# Written instruction
Render each line of the listing below as a string in a JSON list, skipping blank lines and leaving the pictures out.

(begin)

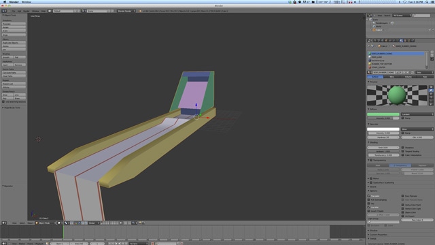The image size is (435, 245).
Task: Click the green diffuse color swatch
Action: (383, 114)
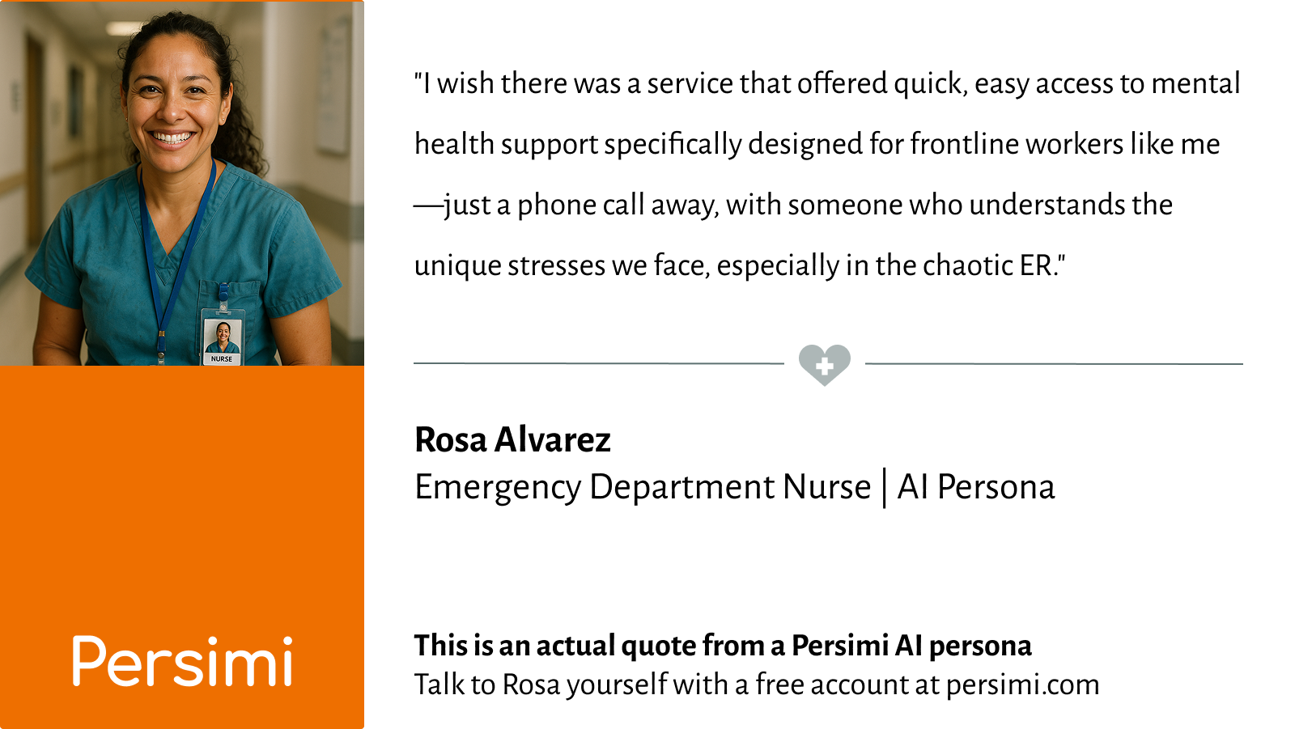Click divider line right of heart
This screenshot has height=729, width=1295.
click(1054, 363)
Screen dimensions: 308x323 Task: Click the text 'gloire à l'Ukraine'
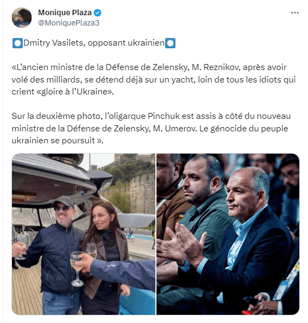point(75,92)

(end)

# Solution to this problem
[
  "The image size is (435, 245).",
  "Task: Click the green diffuse color swatch",
  "Action: (383, 114)",
  "Click divider line right of heart",
  "This screenshot has height=729, width=1295.",
  "click(1054, 363)",
  "Screen dimensions: 308x323 Task: Click the text 'gloire à l'Ukraine'",
  "point(75,92)"
]